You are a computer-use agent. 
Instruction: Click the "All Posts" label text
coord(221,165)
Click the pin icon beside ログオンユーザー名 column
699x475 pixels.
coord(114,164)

- - - -

Each line of the listing must be transcribed precisely as it appears.

You are a computer-use agent. 
Instruction: Click the "All Posts" label text
coord(221,165)
Click the pin icon beside ログオンユーザー名 column
699x475 pixels.
coord(114,164)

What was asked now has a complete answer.